--- Data provided Enclosed Below ---

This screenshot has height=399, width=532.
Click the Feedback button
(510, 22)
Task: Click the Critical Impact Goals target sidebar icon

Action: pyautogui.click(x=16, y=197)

--- End of Enclosed Data provided ---

- [Assignment]
Copy exactly, please, the span of lines that begins at the line with "Task: Click the" and ends at the last line of the data, both included.

- [Reply to the task]
Task: Click the Critical Impact Goals target sidebar icon

Action: pyautogui.click(x=16, y=197)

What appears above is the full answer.